Andy Smith of Advanced Computing Entertainment several months after its release called Dungeon Master "one of the all time classics" and said "What makes Dungeon Master really special (apart from the marvellous 3D graphics and eerie sound effects) are the puzzles". The game was reviewed in 1988 in Dragon #136 by Hartley, Patricia, and Kirk Lesser in "The Role of Computers" column. The reviewers gave the game 4½ out of 5 stars. The Lessers reviewed the PC/MS-DOS version in 1993 in Dragon #195, giving this version 5 stars. In 1997, ten years after release, Dungeon Master got again a 5 out of 5 stars score in a review.

=== Awards ===
Dungeon Master received the Special Award for Artistic Achievement from Computer Gaming World in 1988. It achieved the top place in the magazine's game rankings system, and was entered into its hall of fame in November 1989. In 1990 the game received the second-highest number of votes in a survey of Computer Gaming World readers' "All-Time Favorites". In 1996, the magazine named Dungeon Master the 49th best game ever. In 1996, GamesMaster listed the game 42nd in their Top 100 Games of All Time.

The following is a comprehensive list of other awards received by the game.

- Special Award for Artistic Achievement awarded in 1988 by Computer Gaming World
- Adventure Game of the Year, 1988 — UK Software Industry Awards
- Best Selling Atari ST Title, 1988 — UK Software Industry Awards
- Best Role Playing Game, 1988 — Power Play (German)
- Best Role Playing Game, 1988 — Tilt
- Best Sound Effects, 1988 — Tilt
- Game of the Year, 1988 — Computer Play
- Best Atari ST Game, 1988 — Computer Play
- Game of the Year, 1988 — Génération 4 (French)
- "Golden Sword" Award, 1988 — The Adventurer's Club of the UK
- Best Role Playing Game, 1988 — The Adventurer's Club of the UK
- "Beastie Award", 1988 — Dragon
- Best Atari ST Title, 1988 — Dragon
- Best Game, 1989 — Amiga World
- Best Role Playing Game, 1989 — Amiga World
- Best Amiga Game, 1989 — Game Players
- Best Amiga Game, 1989 — Datormagazin (Swedish)
- "Beastie Award" Best Apple //GS Title, 1989 — Dragon
- Best Game, 1989 — .info
- Best of the Amiga, 1989 — Compute!
- Inducted as an original member in the Computer Gaming World Hall of Fame in 1989
- Designated as one of the 100 Best Games by PowerPlay (German, January 1990)
- 16th best game of all time in Amiga Power (May 1991)

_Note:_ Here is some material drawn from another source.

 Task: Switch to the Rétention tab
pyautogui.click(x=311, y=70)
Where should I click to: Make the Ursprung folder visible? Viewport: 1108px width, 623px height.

=== Sequels and legacy ===
While Dungeon Master itself was inspired by early Ultima games, it amazed Ultima developer Origin Systems's employees; Origin founder Richard Garriott said that he was "ecstatic" at discovering the "neat new things I could do" in the game. It influenced Ultima VIs graphical user interface and seamless map, and the later Ultima Underworld. Game journalist Niko Nirvi wrote that no 3D role-playing title before Ultima Underworld (1992) could challenge Dungeon Master as a game.

In 1989, FTL Games released a Dungeon Master sequel, Chaos Strikes Back.

To date, Dungeon Master retains a small but faithful following online, with several fan-made ports and remakes available or in development. Notable reception received a faithful reconstruction of the Atari ST version, called "CSBWin", which was released in 2001. Reverse engineered in six months work from the original by Paul R. Stevens, the available source code of CSBwin led to many ports for modern platforms like Windows and Linux. In 2014, Christophe Fontanel released another reverse engineering project which tries to recreate all existing versions and ports.

The villagers in the sandbox game Minecraft were inspired by the shopkeepers from Dungeon Master 2.